Some companies have worked around this by using semi-supervised learning, where they allow their AI models to train through unsupervised learning while employing human analysts to guide and apply corrections where the algorithm makes mistakes. Over time, the AI algorithm learns both from the data and the human feedback and performs much better than it would had it gone through unsupervised learning.
“We certainly see good progress on the market, and we see companies that leverage machine learning to deliver value to their customers,” Kolochenko says. “It can be demonstrated either by reduction of false positives and increasing detection of threats that were previously undetectable.”
But these improvements are not proportional to the evolving cyberthreats, growing generation of data, and the widening skills gap in the cybersecurity industry. “We’re not keeping up with our own growth. We improved speed, we improved reliability, we reduced noise. But I can’t say that we’ve made a revolution,” Kolochenko says.
Machine learning and application security testing
ImmuniWeb’s AI platform is tailored for identifying vulnerabilities in web and mobile applications. But Kolochenko points out that machine learning is just one of many tools his company uses to root out security holes in the systems of its customers. The general strategy of ImmuniWeb is to use AI to augment the skills of human analysts, not automate the entire process.
“I always tell my customers that machine learning is just one way of performing some processes and tasks, it’s not a replacement,” Kolochenko says.
For simple tasks, such as detection of simple cross-site scripting (XSS) and SQL injection vulnerabilities, the company uses traditional, rule-based tools that have already proven their worth. There’s no need to use machine learning for something that already has a simpler and more practical solution.
For more complicated tasks that require to consolidate data from various sources and can’t be performed with classic tools, the company uses its own proprietary AI algorithms. “For example when we need to bypass a particular web application firewall (WAF), it’s not something that classic algorithms will perform well. Our machine learning algorithms jump in and we use aggregated knowledge from our pen tester, from public sources, to try to bypass the WAF in the fastest manner,” Kolochenko says.
But the machine learning algorithms often need help from human pen testers to complete their tasks. “If the AI fails, the issue will be escalated to our people.
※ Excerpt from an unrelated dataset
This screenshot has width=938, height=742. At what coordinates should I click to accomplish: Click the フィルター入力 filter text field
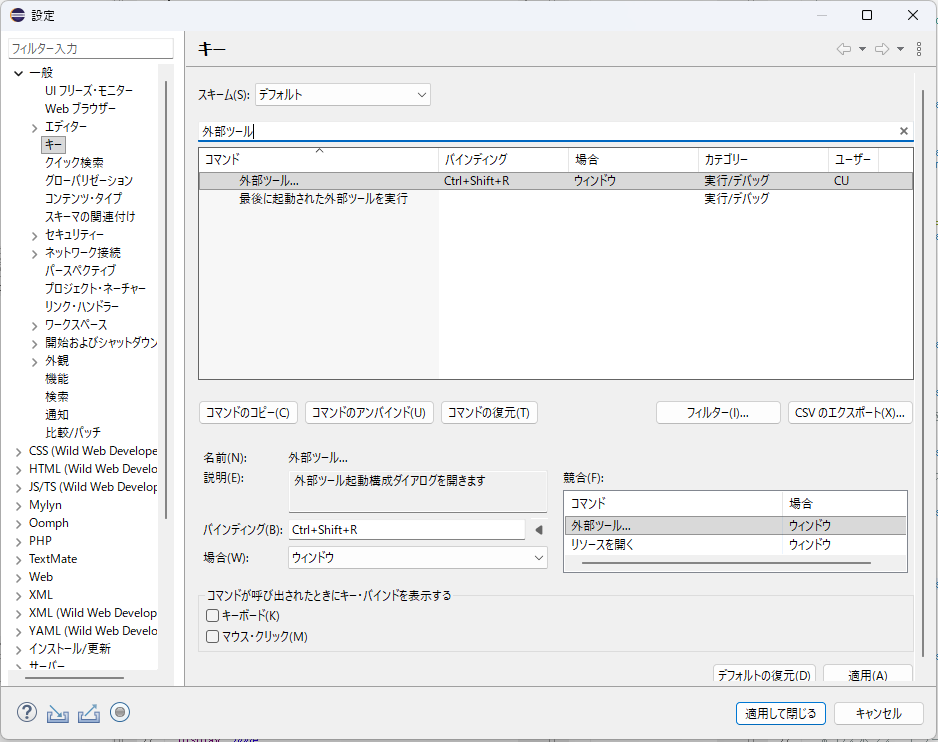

So, we still have people and we don’t claim that we have unsupervised machine learning,” Kolochenko says. “We have 10 percent of the most complicated tasks—such as CAPTCHAs that can’t be bypassed, or a functionality that has never been seen before—that will be shifted to our people.”
The use of AI in application security testing has enabled the company to scale its efforts. “Compared to traditional penetration testing, where we allocate one percent of our effort to take care of web application penetration testing during the week, we can afford to spend one hour per day and deliver a full report with all vulnerabilities detected, remediation guidelines, in just one business day,” Kolochenko says. “We make our people scalable and augment them using machine learning.”